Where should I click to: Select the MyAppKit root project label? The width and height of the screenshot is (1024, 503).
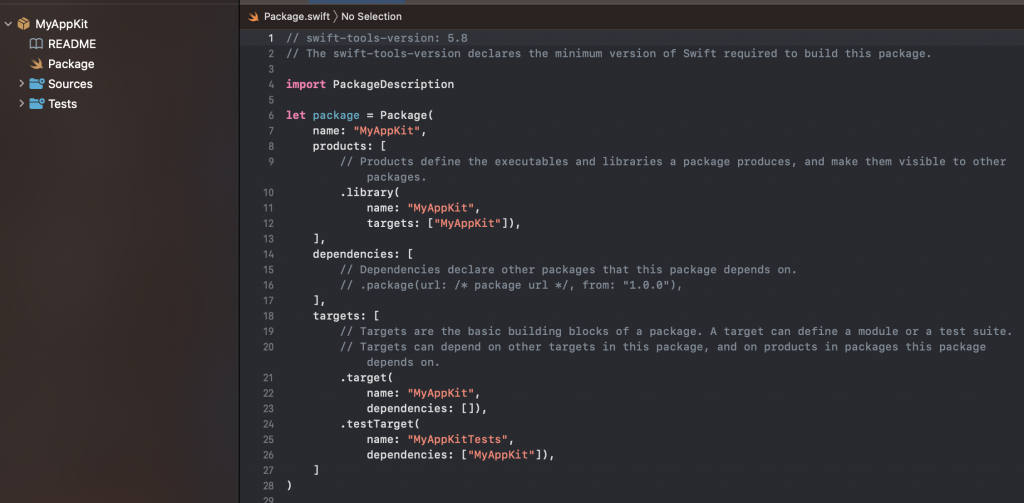click(x=61, y=24)
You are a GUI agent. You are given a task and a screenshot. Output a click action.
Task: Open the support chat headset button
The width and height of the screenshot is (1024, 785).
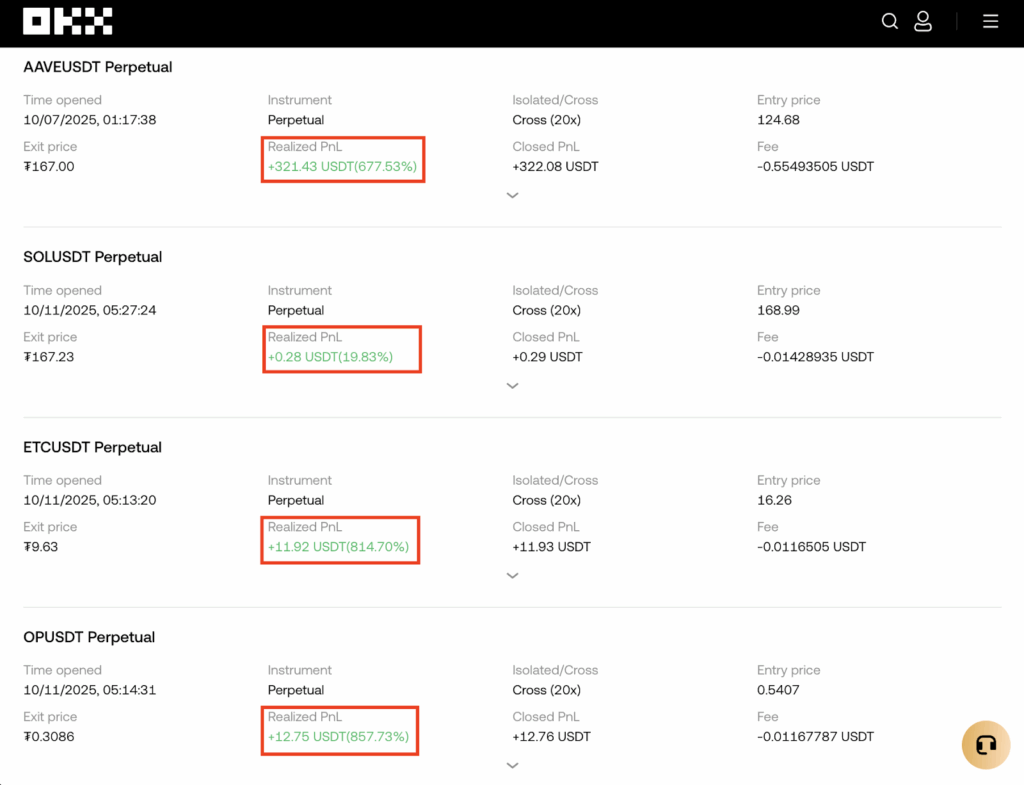click(985, 744)
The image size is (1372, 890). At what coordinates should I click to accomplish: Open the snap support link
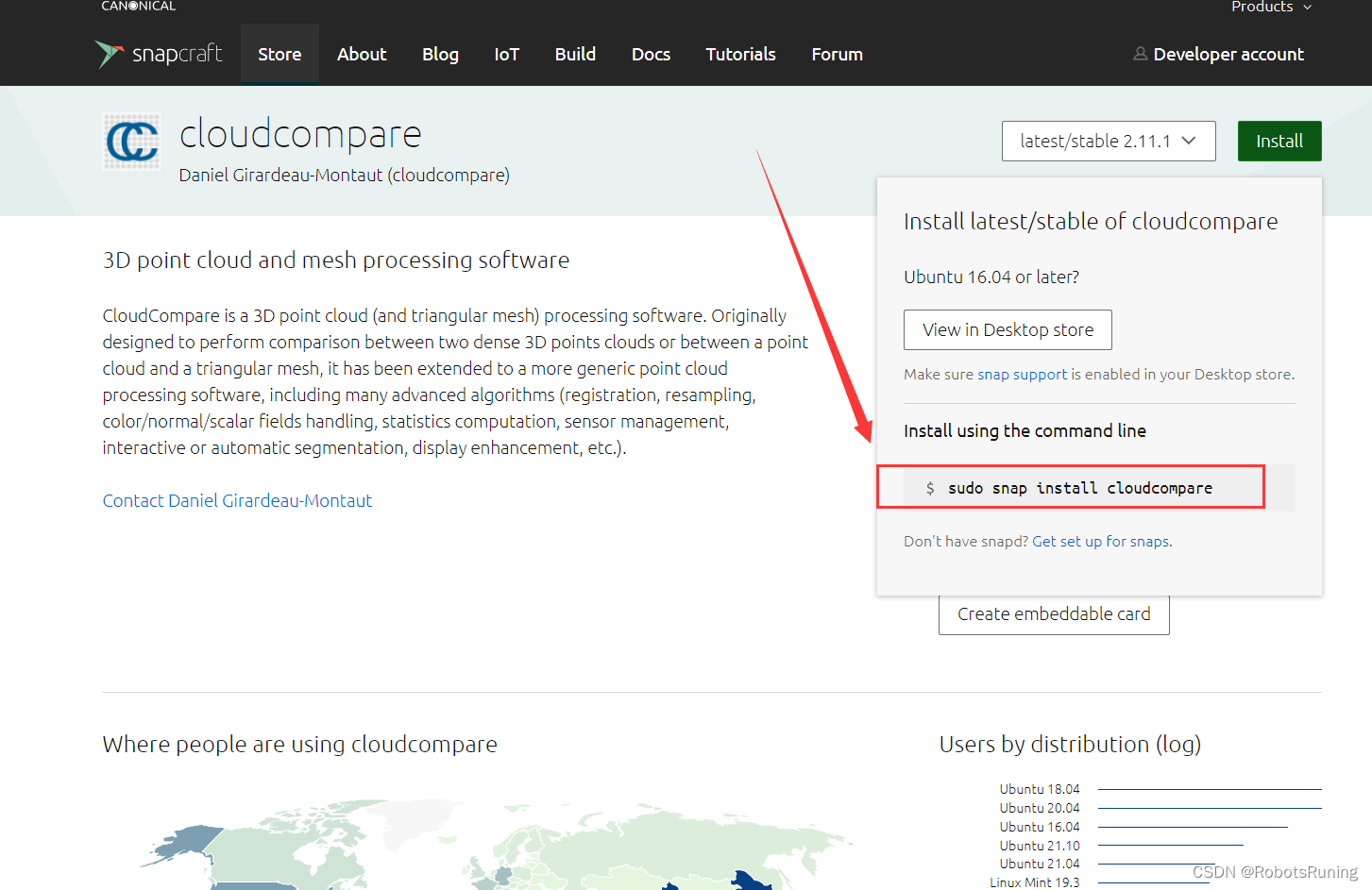coord(1023,374)

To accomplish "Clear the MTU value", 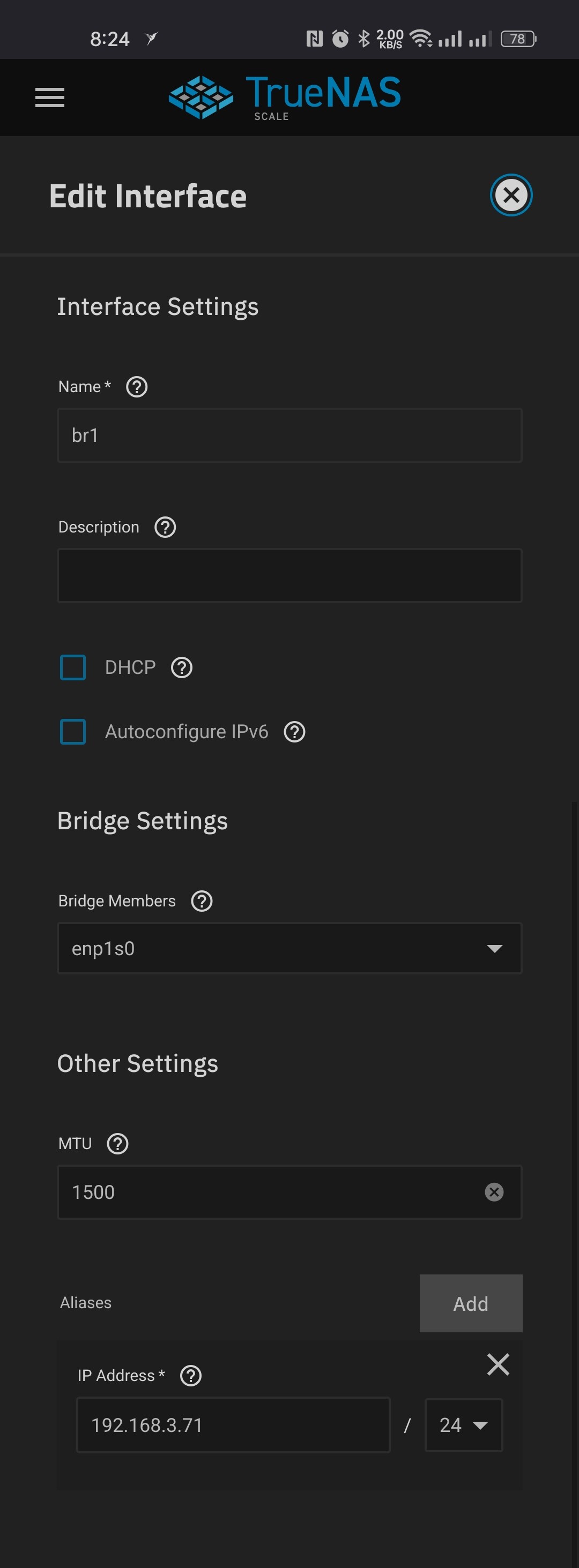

What the task asks - Without the pictures, write out every entry precisely as it appears.

Output of the exercise -
Where should I click to: Select the MyAppKit root project label? The width and height of the screenshot is (1024, 503).
click(x=61, y=24)
You are a GUI agent. You are given a task and a screenshot. Output a click action.
Task: Open the support chat headset button
The width and height of the screenshot is (1024, 785).
click(985, 744)
The image size is (1372, 890). At what coordinates should I click to accomplish: Open the snap support link
coord(1023,374)

To accomplish "Clear the MTU value", 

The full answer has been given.